● **What you should do**: Copy these lines without changing anything.

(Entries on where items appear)
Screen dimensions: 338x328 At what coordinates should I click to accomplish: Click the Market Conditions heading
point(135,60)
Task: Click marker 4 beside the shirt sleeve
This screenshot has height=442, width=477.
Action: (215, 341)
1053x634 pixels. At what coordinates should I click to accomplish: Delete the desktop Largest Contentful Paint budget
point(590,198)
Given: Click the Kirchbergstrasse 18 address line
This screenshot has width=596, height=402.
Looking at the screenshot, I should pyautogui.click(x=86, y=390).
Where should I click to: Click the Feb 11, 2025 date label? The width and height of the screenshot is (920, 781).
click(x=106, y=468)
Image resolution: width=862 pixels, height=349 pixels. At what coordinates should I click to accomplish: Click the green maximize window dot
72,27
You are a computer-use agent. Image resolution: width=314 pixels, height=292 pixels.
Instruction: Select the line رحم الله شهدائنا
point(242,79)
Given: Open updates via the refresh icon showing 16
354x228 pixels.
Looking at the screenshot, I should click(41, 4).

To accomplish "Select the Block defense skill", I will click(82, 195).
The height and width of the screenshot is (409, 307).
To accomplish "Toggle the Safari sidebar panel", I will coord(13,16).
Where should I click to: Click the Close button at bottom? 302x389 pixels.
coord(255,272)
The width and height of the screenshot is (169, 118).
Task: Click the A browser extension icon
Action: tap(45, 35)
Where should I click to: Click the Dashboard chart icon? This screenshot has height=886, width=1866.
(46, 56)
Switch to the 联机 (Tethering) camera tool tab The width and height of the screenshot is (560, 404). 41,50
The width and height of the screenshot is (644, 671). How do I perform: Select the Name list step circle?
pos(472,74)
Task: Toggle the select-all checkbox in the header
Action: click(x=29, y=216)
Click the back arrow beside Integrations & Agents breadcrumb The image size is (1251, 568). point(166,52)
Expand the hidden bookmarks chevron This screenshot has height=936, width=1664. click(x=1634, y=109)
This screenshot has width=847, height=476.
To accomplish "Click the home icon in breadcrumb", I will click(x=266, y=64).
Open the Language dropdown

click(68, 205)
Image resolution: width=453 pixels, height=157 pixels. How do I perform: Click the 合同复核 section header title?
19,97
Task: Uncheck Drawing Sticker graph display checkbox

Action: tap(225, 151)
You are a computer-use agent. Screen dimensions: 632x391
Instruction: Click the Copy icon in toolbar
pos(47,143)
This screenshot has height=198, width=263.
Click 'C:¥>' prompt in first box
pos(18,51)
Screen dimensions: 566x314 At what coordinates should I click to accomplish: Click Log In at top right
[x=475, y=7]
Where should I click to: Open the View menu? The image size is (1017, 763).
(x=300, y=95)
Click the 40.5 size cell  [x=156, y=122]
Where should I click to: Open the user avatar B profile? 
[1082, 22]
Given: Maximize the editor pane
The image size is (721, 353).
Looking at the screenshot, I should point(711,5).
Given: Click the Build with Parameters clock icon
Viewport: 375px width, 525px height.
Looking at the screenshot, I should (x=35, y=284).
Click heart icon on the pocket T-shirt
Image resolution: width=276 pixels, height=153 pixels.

● **Written answer**:
Screen dimensions: 338x328 At what coordinates should I click to accomplish: Click the Market Conditions heading
point(135,60)
Task: Click marker 4 beside the shirt sleeve
This screenshot has height=442, width=477.
Action: (215, 341)
1053x634 pixels. At what coordinates should I click to accomplish: Delete the desktop Largest Contentful Paint budget
point(590,198)
Given: Click the Kirchbergstrasse 18 address line
This screenshot has width=596, height=402.
Looking at the screenshot, I should pyautogui.click(x=86, y=390).
Where should I click to: Click the Feb 11, 2025 date label? The width and height of the screenshot is (920, 781).
click(x=106, y=468)
Image resolution: width=862 pixels, height=349 pixels. At what coordinates should I click to accomplish: Click the green maximize window dot
72,27
You are a computer-use agent. Image resolution: width=314 pixels, height=292 pixels.
Instruction: Select the line رحم الله شهدائنا
point(242,79)
Given: Open updates via the refresh icon showing 16
354x228 pixels.
Looking at the screenshot, I should click(41, 4).

To accomplish "Select the Block defense skill", I will click(82, 195).
The height and width of the screenshot is (409, 307).
To accomplish "Toggle the Safari sidebar panel", I will coord(13,16).
Where should I click to: Click the Close button at bottom? 302x389 pixels.
coord(255,272)
The width and height of the screenshot is (169, 118).
Task: Click the A browser extension icon
Action: tap(45, 35)
Where should I click to: Click the Dashboard chart icon? This screenshot has height=886, width=1866.
(46, 56)
Switch to the 联机 (Tethering) camera tool tab The width and height of the screenshot is (560, 404). 41,50
The width and height of the screenshot is (644, 671). How do I perform: Select the Name list step circle?
pos(472,74)
Task: Toggle the select-all checkbox in the header
Action: click(x=29, y=216)
Click the back arrow beside Integrations & Agents breadcrumb The image size is (1251, 568). point(166,52)
Expand the hidden bookmarks chevron This screenshot has height=936, width=1664. click(x=1634, y=109)
This screenshot has width=847, height=476.
To accomplish "Click the home icon in breadcrumb", I will click(x=266, y=64).
Open the Language dropdown

click(68, 205)
Image resolution: width=453 pixels, height=157 pixels. How do I perform: Click the 合同复核 section header title?
19,97
Task: Uncheck Drawing Sticker graph display checkbox

Action: tap(225, 151)
You are a computer-use agent. Screen dimensions: 632x391
Instruction: Click the Copy icon in toolbar
pos(47,143)
This screenshot has height=198, width=263.
Click 'C:¥>' prompt in first box
pos(18,51)
Screen dimensions: 566x314 At what coordinates should I click to accomplish: Click Log In at top right
[x=475, y=7]
Where should I click to: Open the View menu? The image size is (1017, 763).
(x=300, y=95)
Click the 40.5 size cell  [x=156, y=122]
Where should I click to: Open the user avatar B profile? 
[1082, 22]
Given: Maximize the editor pane
The image size is (721, 353).
Looking at the screenshot, I should point(711,5).
Given: Click the Build with Parameters clock icon
Viewport: 375px width, 525px height.
Looking at the screenshot, I should (x=35, y=284).
Click heart icon on the pocket T-shirt
Image resolution: width=276 pixels, height=153 pixels.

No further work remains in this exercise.